◆ **What is expected**
Copy the entries below word for word, from the line with "You are a computer-use agent. Viewport: 794px" to the line with "(x=848, y=80)", including both of those lines.

>>

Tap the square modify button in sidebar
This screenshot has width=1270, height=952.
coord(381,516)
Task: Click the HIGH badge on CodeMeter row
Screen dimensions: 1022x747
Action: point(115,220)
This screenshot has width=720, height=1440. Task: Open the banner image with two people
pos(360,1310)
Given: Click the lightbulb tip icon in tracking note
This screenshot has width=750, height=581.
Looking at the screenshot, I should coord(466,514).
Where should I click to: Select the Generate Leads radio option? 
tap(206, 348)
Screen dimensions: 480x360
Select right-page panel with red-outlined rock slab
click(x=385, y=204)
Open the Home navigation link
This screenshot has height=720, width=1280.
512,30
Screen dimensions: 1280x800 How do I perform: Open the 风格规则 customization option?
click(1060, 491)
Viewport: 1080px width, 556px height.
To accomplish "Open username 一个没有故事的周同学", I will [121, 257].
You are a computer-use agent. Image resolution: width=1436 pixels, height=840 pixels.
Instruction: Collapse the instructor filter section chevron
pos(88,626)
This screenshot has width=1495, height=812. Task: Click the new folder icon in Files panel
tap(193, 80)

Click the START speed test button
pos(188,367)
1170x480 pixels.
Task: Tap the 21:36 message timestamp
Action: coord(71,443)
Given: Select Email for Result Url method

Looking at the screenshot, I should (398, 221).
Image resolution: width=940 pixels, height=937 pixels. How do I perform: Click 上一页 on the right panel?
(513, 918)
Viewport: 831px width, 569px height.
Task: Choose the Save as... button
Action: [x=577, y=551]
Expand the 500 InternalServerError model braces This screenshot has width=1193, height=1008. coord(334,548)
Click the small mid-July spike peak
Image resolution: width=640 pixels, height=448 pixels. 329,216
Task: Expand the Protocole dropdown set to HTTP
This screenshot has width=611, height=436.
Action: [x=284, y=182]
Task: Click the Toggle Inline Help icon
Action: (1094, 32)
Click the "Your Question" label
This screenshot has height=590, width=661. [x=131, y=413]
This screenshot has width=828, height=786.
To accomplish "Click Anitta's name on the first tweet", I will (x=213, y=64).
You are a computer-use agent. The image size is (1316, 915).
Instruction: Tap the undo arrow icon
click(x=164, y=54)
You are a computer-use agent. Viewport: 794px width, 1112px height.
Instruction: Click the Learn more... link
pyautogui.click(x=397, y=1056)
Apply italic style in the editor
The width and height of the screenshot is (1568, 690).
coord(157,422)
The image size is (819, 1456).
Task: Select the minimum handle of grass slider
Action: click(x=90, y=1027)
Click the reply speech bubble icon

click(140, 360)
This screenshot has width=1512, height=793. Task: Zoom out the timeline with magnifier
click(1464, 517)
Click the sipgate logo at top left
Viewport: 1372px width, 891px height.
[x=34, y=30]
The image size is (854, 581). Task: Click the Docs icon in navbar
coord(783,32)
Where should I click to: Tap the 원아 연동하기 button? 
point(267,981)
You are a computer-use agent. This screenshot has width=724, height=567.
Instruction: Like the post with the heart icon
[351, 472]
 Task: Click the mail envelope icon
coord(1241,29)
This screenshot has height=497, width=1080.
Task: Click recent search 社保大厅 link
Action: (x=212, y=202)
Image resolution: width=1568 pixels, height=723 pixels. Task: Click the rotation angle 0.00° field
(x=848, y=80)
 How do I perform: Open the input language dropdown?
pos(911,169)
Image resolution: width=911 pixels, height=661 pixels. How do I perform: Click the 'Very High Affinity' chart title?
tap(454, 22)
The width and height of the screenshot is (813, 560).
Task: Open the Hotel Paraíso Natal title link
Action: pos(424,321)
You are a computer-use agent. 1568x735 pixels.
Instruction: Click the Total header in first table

<<

◆ **Solution to this exercise**
You are a computer-use agent. Viewport: 794px width, 1112px height.
Instruction: Click the Learn more... link
pyautogui.click(x=397, y=1056)
Apply italic style in the editor
The width and height of the screenshot is (1568, 690).
coord(157,422)
The image size is (819, 1456).
Task: Select the minimum handle of grass slider
Action: click(x=90, y=1027)
Click the reply speech bubble icon

click(140, 360)
This screenshot has width=1512, height=793. Task: Zoom out the timeline with magnifier
click(1464, 517)
Click the sipgate logo at top left
Viewport: 1372px width, 891px height.
[x=34, y=30]
The image size is (854, 581). Task: Click the Docs icon in navbar
coord(783,32)
Where should I click to: Tap the 원아 연동하기 button? 
point(267,981)
You are a computer-use agent. This screenshot has width=724, height=567.
Instruction: Like the post with the heart icon
[351, 472]
 Task: Click the mail envelope icon
coord(1241,29)
This screenshot has height=497, width=1080.
Task: Click recent search 社保大厅 link
Action: (x=212, y=202)
Image resolution: width=1568 pixels, height=723 pixels. Task: Click the rotation angle 0.00° field
(x=848, y=80)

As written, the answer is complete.